2010年8月19日(木)「しんぶん赤旗」

主張

教育研究全国集会

語り合い、教育を築く力に


 明日20日から3日間、和歌山市内で「教育のつどい」(教育研究全国集会2010=同実行委員会主催)がひらかれます。

 「つどい」では全国から約400本のリポートが発表されます。いずれも今日の子どもと教育の状況を切々と語っています。

子どもの現状を切々と

 ある中学校の教員は、教室で弱い子を攻撃していた生徒たちに「傷つけ合うのはやめて! みんな大切な子ども」と注意しました。すると「おれなんか大切じゃない」「うちで殴られている」「かわいくないんだ」―。悲しそうな顔をして何人もの生徒がつぶやき始めます。教師に不安を聞いてもらい、受けとめてもらった生徒たちは、翌日びっくりするほど素直だったといいます。

 貧困が家庭と子どもをどう追いつめているのか。各地のリポートであらためて考えさせられます。

 ある先生は、中学校の入学式の2日前、「じつは制服も上靴もない」と父親から電話を受けます。父親は派遣労働者で職を転々とし、相談できる人がおらず切羽詰まっていました。先生たちが手分けして、新品ではないけれど必要なものをそろえました。

 借金から逃れるため住民票を移せず、就学援助も保険証もありません。仕事が見つかったとき、父親は「笑う門には福来るですよ」とニコニコしながら言いました。しかし世界同時不況のあおりで再び失職、教員は“声なき声は現場にある”、そのことを伝えたいとリポートします。

 各地の報告では、学校、福祉、医療、地域などのネットワークで子どもを貧困から守るとりくみが力を発揮しています。全国にひろげたい方向です。

 ネットワークの力という点では日々の教育も同じです。いつもざわざわしている中学2年の学級。教室の中でけが人もでました。担任の教員は「自分ひとりでは、教師だけでは、無理だ」と校長のアドバイスも受け保護者懇談会を開きます。保護者は「先生がこんなつらい思いをしているとは」と驚きました。そして「子どもに話しかけても邪魔者扱いされる」など子育ての不安を語りあいました。

 そんな中で学級が変わっていきます。「多くの要因で子どもたちは成長する。大事なことは彼らをとりまくおとなが思いや願いを共有し、同じ方向を向き、かかわり育てること」と教員はふり返ります。

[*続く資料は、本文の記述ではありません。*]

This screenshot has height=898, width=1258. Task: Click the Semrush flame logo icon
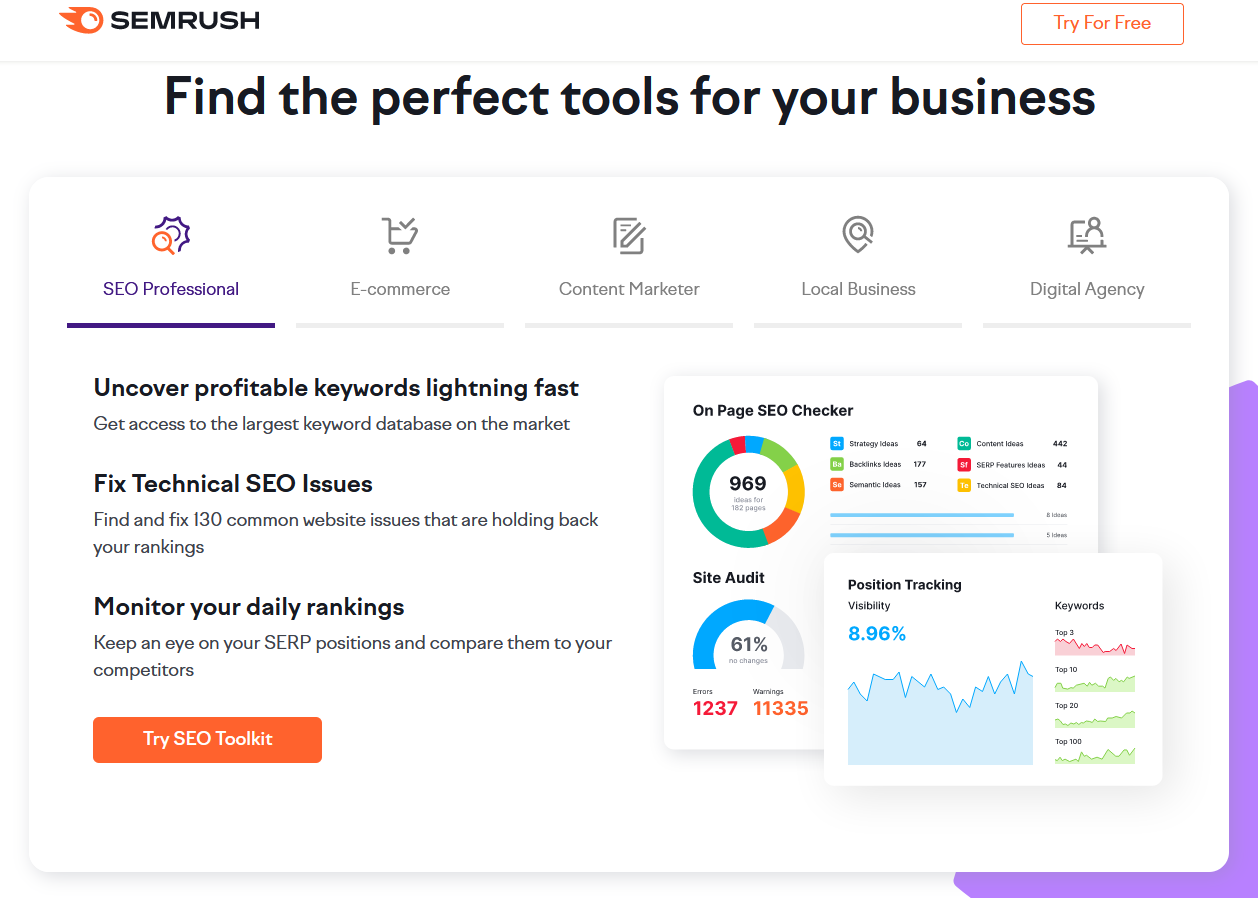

 別の学校では、夏休み前日に200人以上の親子が川原でバーベキュー大会を開き、そこからオヤジの会が生まれました。リポートは「楽しさは、どんな人も能動的に巻き込む」といいます。

子どもに必要なものを

 民主党政権になり公立高校の無償化などは進みましたが、過度の競争と管理の教育政策は変わっていません。それは子どもや教職員を競争にかりたて、教育の自由な雰囲気を奪い、「学校はサービス提供、保護者は顧客」と学校と保護者の間に溝をつくっています。

 この方向では子どもも保護者も教職員も苦しくなるばかりです。

 だからこそみんなで集まり、時には愚痴もいって考えてみたい。子どもと教育に本当に必要なものは何なのかを―。それが希望をうみ、新しい教育を築く力になります。そのためにも誘い合い、「教育のつどい」にでかけませんか。